The management of weight loss is a controversial area. At present there is inconclusive evidence regarding the relative effectiveness of physical activity combined with diet, versus diet alone or physical activity alone (Mulvihill and Quigley, 2003). As adipose tissue contains about 7000kcal/kg, with physical activity alone it is difficult to lose much weight (BHF, 2004). Therefore, management of obese participants should include advice on diet, physical activity and a behavioural modification component in order to be comprehensive and effective.
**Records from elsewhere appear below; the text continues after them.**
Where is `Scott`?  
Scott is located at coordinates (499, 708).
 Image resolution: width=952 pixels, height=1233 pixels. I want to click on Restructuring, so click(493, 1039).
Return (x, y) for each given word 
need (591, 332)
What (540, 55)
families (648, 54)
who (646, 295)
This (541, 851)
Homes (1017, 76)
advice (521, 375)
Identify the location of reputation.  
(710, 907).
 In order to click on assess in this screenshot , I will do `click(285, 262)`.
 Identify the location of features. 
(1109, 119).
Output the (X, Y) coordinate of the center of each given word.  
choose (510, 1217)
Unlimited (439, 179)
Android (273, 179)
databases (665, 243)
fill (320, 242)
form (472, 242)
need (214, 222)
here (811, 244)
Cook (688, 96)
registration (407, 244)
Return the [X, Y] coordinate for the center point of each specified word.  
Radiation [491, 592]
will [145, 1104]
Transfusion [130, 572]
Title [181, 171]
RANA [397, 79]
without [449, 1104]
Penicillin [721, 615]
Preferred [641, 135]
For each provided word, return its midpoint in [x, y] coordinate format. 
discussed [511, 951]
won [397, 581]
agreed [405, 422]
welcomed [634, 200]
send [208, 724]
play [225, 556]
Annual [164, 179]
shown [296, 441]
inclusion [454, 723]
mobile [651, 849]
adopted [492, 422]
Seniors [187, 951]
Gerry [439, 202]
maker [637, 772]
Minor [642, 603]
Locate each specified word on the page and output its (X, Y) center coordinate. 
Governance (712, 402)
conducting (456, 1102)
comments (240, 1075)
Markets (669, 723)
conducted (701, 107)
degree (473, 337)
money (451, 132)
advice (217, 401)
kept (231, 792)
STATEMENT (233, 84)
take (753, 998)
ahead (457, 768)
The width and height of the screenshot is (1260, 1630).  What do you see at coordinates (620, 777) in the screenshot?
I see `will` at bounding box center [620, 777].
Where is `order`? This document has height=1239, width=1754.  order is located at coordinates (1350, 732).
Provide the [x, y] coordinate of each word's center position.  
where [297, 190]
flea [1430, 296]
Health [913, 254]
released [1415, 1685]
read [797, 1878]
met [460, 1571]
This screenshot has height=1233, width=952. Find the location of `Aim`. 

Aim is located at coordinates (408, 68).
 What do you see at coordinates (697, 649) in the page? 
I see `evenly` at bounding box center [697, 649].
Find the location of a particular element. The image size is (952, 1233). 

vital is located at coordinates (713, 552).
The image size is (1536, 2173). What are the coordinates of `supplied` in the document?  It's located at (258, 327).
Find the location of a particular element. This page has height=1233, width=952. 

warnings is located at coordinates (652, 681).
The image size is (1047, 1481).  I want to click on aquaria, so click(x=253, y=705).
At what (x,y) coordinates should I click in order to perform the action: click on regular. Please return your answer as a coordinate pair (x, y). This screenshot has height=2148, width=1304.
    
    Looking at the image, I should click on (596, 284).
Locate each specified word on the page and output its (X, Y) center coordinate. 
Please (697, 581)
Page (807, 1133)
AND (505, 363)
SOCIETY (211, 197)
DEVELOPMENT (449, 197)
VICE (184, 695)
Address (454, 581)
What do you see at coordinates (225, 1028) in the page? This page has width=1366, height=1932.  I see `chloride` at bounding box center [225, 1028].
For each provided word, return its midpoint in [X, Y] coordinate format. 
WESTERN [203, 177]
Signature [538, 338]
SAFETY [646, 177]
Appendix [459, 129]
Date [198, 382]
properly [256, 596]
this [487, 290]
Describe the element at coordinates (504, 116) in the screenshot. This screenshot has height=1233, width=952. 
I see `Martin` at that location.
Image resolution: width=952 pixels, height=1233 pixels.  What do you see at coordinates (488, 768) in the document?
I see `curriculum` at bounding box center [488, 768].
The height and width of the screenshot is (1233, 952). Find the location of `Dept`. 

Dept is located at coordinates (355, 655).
The most favourable alterations in body composition will occur with low-intensity, long duration aerobic exercise and aerobic exercise combined with high repetition resistance training (Mulvihill and Quigley, 2003).

If the goal is to use exercise as a strategy for obesity reduction, exercise programmes require prescribed energy expenditure of 3000-3500 kcal per week. This would require approximately 45-60 minutes of exercise, for example, purposeful walking performed at a moderate intensity (70% HRmax) on most days of the week (Mulvihill and Quigley, 2003).


The frequency remains at 3 to 5 exercise sessions per week, integrating activity into everyday life.


The intensity for weight management is between 50 and 75% HRmax. Type

Combined cardiovascular (CV) and RE should be included with the aim to increase lean tissue (muscle), as this is more metabolically active.

For overweight patients, avoid high-impact exercises in order to prevent excess stress on joints. Alternatively, non-weightbearing activities could be prescribed, e.g. swimming/water-based activities/cycling. Some obese patients may be embarrassed to do these and some exercise bikes will have a weight restriction. Special consideration should also be given to the individual's ability. (See pp. 117-18 on water-based activities.)

Always ensure alternative exercises are given to accommodate those in the class who are physically unable to carry out certain exercises. In addition, adipose tissue may restrict positions for stretching or the ability to partake in floor-based exercises. Obese patients may have issues with low self-esteem and poor body image. Therefore, the exercise leader should be aware of this and take it into account when prescribing activity to encourage adherence. When monitoring an obese patient it may be difficult to palpate a pulse at the wrist or neck areas, and RPE scales may be the mode of monitoring.


Increase duration and frequency according to the participant's capacity and aim to increase total energy expenditure.